Si rifà ad un punto del magistero di Benedetto XVI che nella Caritas in veritate riflette sulle implicazioni morali d’ogni atto economico quando, considerato che «il tema del degrado ambientale chiama in causa i comportamenti di ognuno di noi» (Messaggio per la Giornata Mondiale della Pace), constata che «i deserti esteriori si moltiplicano nel mondo, perché i deserti interiori sono diventati così ampi» (Omelia per il solenne inizio del ministero petrino).

Ne consegue, dice Francesco, che «la crisi ecologica è un appello a una profonda conversione interiore».

Un mutamento spirituale che «comporta il lasciar emergere tutte le conseguenze dell’incontro con Gesù nelle relazioni con il mondo» che ci circonda. L’enciclica esorta i cristiani far tesoro del «modello di san Francesco d’Assisi, per proporre una sana relazione col creato come una dimensione della conversione integrale della persona».

È nello spirito della più autentica ispirazione di san Francesco che la evocazione evangelica trovi il suo riscontro nel «creato». Creato e parola divina di salvazione coincidono. Francesco riconosce in ogni luogo la presenza divina sì che interiorità ed esteriorità si riflettono l’una nell’altra, si compenetrano, si sciolgono a farsi uno.

Rammentiamo il capitale passo delle Considerazioni sulle stimmate. Nel sito della Verna è registrata, una volta per sempre, la permanenza dell’ora della passione e morte di Cristo che imprime tutt’attorno, nella natura, il segno del suo accadere e del sempre nuovo suo persistere.

Leggiamo, per esteso, la celebre pagina: «Ivi a pochi dì, standosi santo Francesco allato alla detta cella e considerando la disposizione del monte e maravigliandosi delle grandi fessure e de’ sassi grandissimi, si pose in orazione; e allora gli fu rivelato da Dio che quelle fessure così meravigliose erano state fatte miracolosamente nell’ora della passione di Cristo, quando, secondo che dice il Vangelista, le pietre si spezzarono. E questo volle Iddio che singolarmente apparisse in su quel monte della Verna, a significare che in esso monte si dovea rinnovare la passione di Gesù Cristo, nell’anima sua per amore e compassione, e nel corpo suo per impressione delle Stimmate».

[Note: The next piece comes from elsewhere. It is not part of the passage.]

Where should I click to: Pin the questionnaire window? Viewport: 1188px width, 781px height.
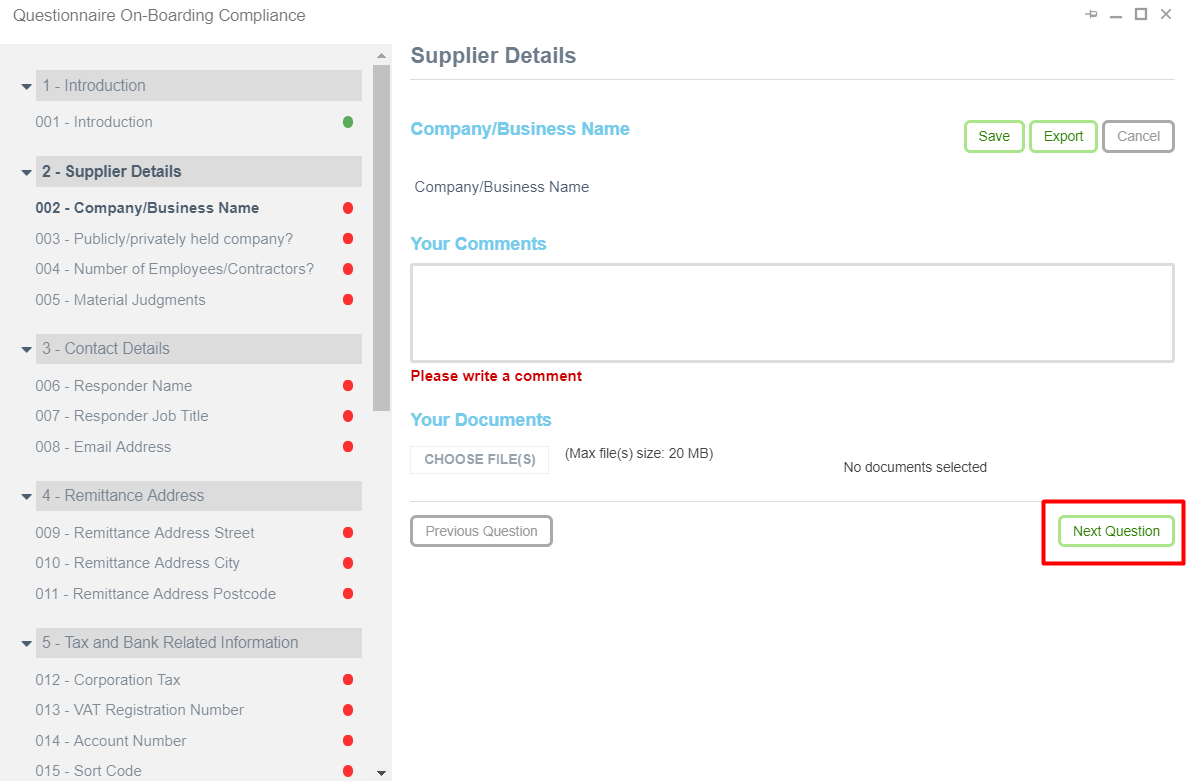tap(1091, 15)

Impressione, ovvero impronta e segno, tale nel corpo di Francesco quale nel luogo che lo accoglie, ove dimora, a significare una armonia, una reciprocità, una pienezza di «spiritualità ecologica». Là dove il mistico e il contemplativo si convertono in una operante e attiva interrelazione uomo-natura.

Oggi agisce una poderosa demolizione dell’ambiente. Essa risponde a imposizioni d’ordine economico, ma è condotta per colmare di scorie e detriti che illudono benessere un vuoto interiore alimentato da «l’ossessione per uno stile di vita consumistico».

I «deserti interiori» che ci annullano esigono il rifiuto di ogni moderazione e negano il riconoscimento d’un qualsiasi limite, mentre accolgono ed esaltano l’esercizio permanente della violenza mettendo in opera distruzioni continue. Dice Francesco: «La spiritualità cristiana propone un modo alternativo di intendere la qualità della vita e incoraggia uno stile di vita profetico e contemplativo, capace di gioire profondamente senza essere ossessionati dal consumo».